Hoy la Rusia soviética es un pueblo donde se realizan experimentos económicos y sociales de
gran radio. Conviene tenerlos muy a la vista. De otra parte, se ha convertido en un Estado
nacional, atento a sus preocupaciones de orden interior, y nadie cree ya que a los Soviets
interese hoy otra cosa que el éxito nacionalista de su tarea. Quizá uno de los nacionalismos
más fervorosos de Europa sea éste de los rusos, recluidos en sí mismos, cultivando la empresa
optimista de la prosperidad rusa. Como cualquier otro pueblo.
A más de esto, en la Rusia actual se tiende a un tipo de Estado que se apartará cada día más
del patrón comunista. Hay que esperar en breve que surjan las aristocracias de la revolución,
las minorías inteligentes y dominadoras que con un poco de cinismo y un mucho de visión
histórica se apoderen con todas las formalidades que se quieran de los medios de producción y
de todos los resortes políticos del Estado.
Es el tránsito del Estado comunista incipiente que surgió con la Revolución de octubre al
Estado nacional, eficaz y poderoso, que la Europa postliberal comienza a adoptar también. Véase
como ejemplo el Estado fascista.
Llega, pues, la fase crítica del Estado soviético, y la dictadura de Stalin garantiza la
trayectoria que señalamos.
España debe reconocer a los Soviets. Dialogar y establecer relaciones comerciales. No volver la
espalda mediocremente a ese orbe por ellos descubierto.

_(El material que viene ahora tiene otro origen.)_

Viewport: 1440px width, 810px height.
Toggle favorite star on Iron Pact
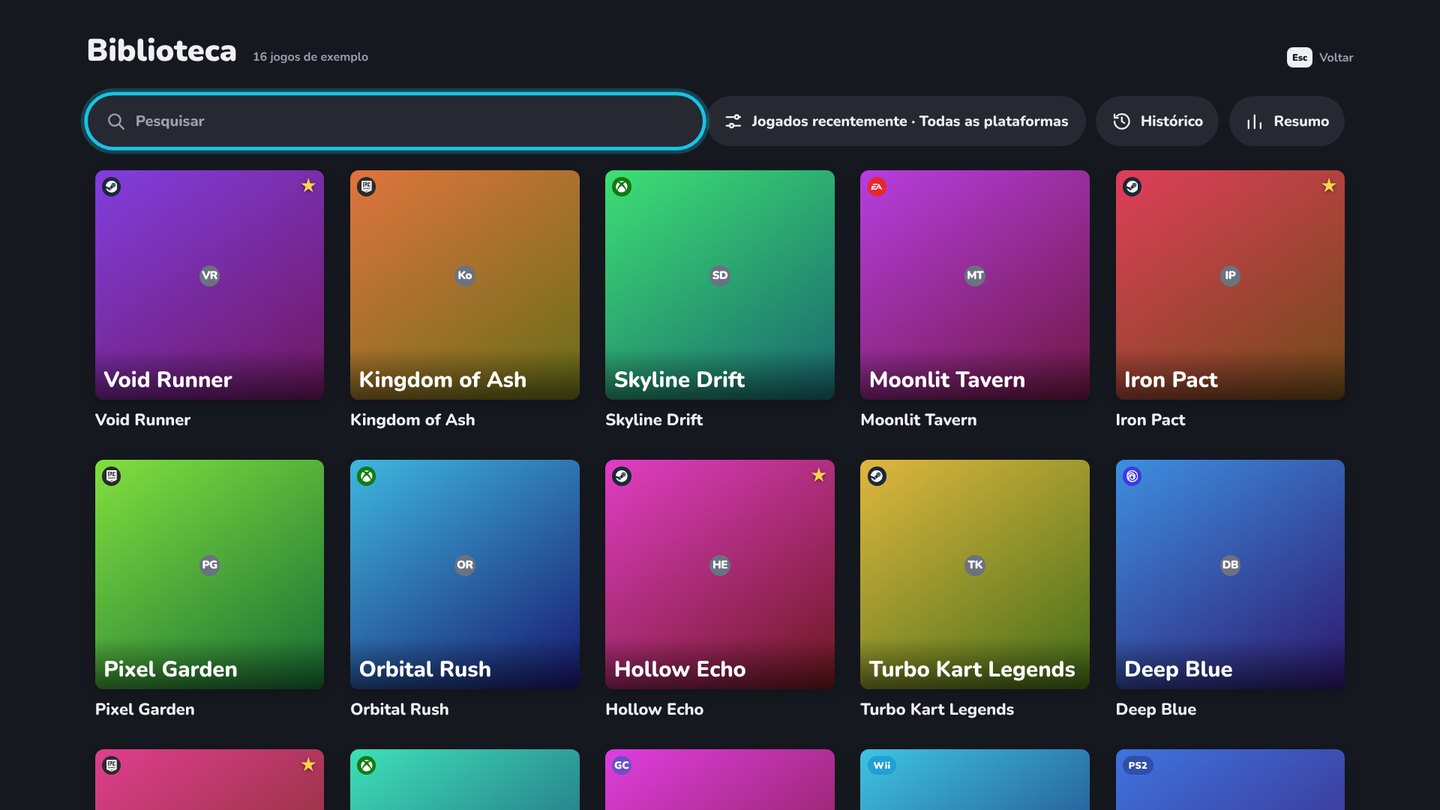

Rusia, repetimos, ha abandonado sus sueños primeros de revolución universal y permanente. Podrá
algún día superar el estadio nacionalista que hoy atraviesa y convertir sus afanes en afanes de
imperio. Mas esto pertenece ya a las posibilidades legítimas de los pueblos.
España es fuerte y posee bien arraigadas sus esencias hispánicas. No creemos muy airosa su
posición actual, de ser débil que vuelve la cara por no recibir contagios de los aires que
llegan. No es un gran pueblo aquel que elude las dificultades, sino el que va hacia ellas y las
vence.
Prometemos insistir en este punto. Deseamos y pedimos relaciones diplomáticas y comerciales con
los Soviets. Y para ello daremos a nuestras notas aires de campaña.

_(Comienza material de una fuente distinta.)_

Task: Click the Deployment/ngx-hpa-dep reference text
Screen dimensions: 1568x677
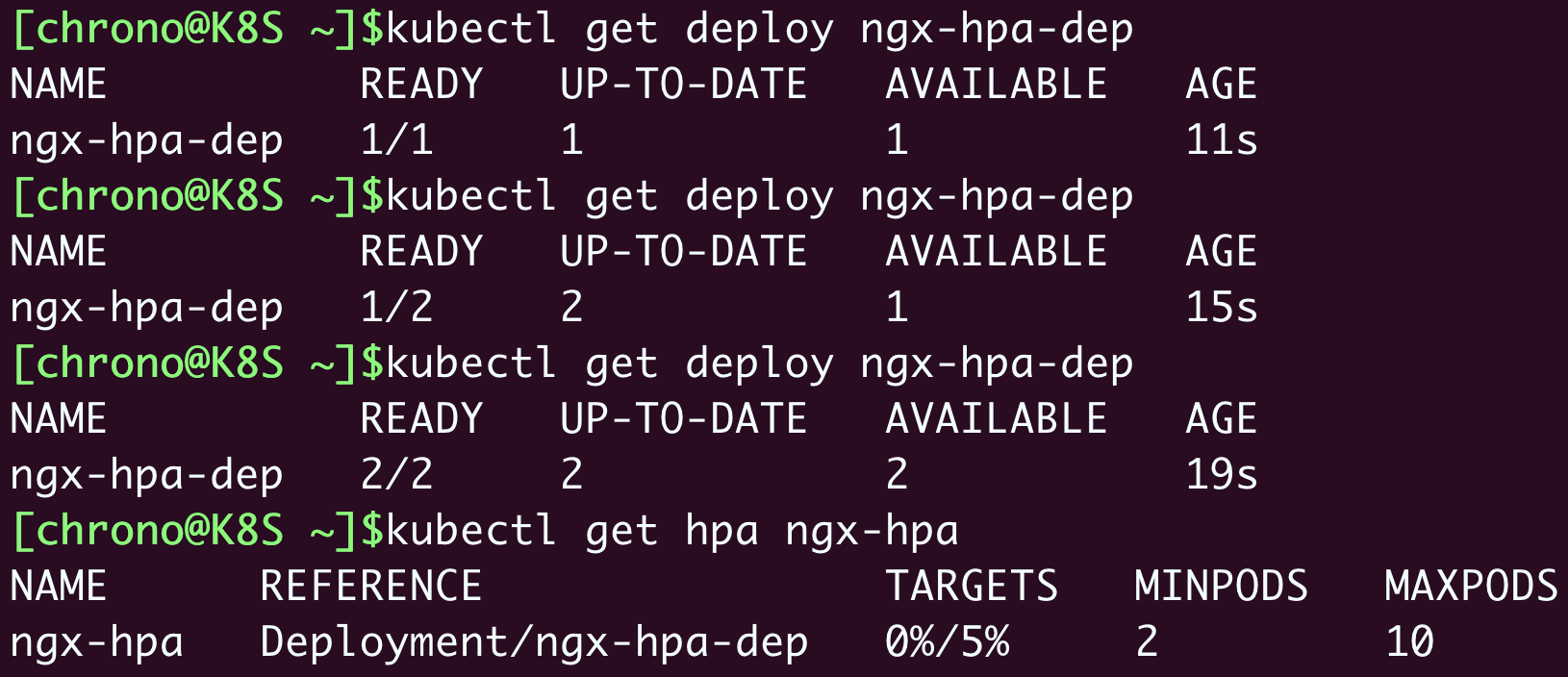Action: coord(534,642)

Sólo el viejo espíritu liberal burgués puede asustarse de la presencia en Madrid de una bandera
soviética. Como se asusta de las camisas negras fascistas. De todo lo que huela a eficacia y a
violencia creadora.
Pero si algo sucumbe de modo definitivo en España es el viejo espíritu liberal. Los que todavía
se llaman liberales, o son unos cucos que obran, desde luego, como si no lo fueran, o son unos
ingenuos ateneístas.
Precisamente las polarizaciones de fuerzas que deseamos para España son las que se realicen en
torno a una idea nacional, hispánica, de legítima ambición española, con todas sus
consecuencias de Estado fuerte y auténtico, o bien de una idea comunistizante, desertora de los
destinos de España y al margen de los valores eminentes del hombre. He aquí los dos polos. Todo
lo demás, vejez, escombros y abogadismo liberal burgués.
¡Pedimos y queremos relaciones diplomáticas con Rusia!